§ Data for the task
####################

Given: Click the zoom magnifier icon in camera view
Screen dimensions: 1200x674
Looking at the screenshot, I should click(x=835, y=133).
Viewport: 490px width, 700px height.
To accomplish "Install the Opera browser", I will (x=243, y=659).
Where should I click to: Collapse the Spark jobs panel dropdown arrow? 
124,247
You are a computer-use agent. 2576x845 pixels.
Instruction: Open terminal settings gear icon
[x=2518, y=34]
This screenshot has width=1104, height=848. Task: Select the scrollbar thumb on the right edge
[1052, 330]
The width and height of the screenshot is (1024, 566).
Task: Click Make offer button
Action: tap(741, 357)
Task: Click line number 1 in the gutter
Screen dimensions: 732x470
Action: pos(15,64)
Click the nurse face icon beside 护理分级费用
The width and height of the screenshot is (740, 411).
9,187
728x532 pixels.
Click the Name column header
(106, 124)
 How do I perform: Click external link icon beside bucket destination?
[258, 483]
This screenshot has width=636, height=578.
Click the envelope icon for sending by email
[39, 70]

####################

§ What to do
Show every line of the data in which the word "pixels" appears.

§ Reply to the task
You are a computer-use agent. 2576x845 pixels.
728x532 pixels.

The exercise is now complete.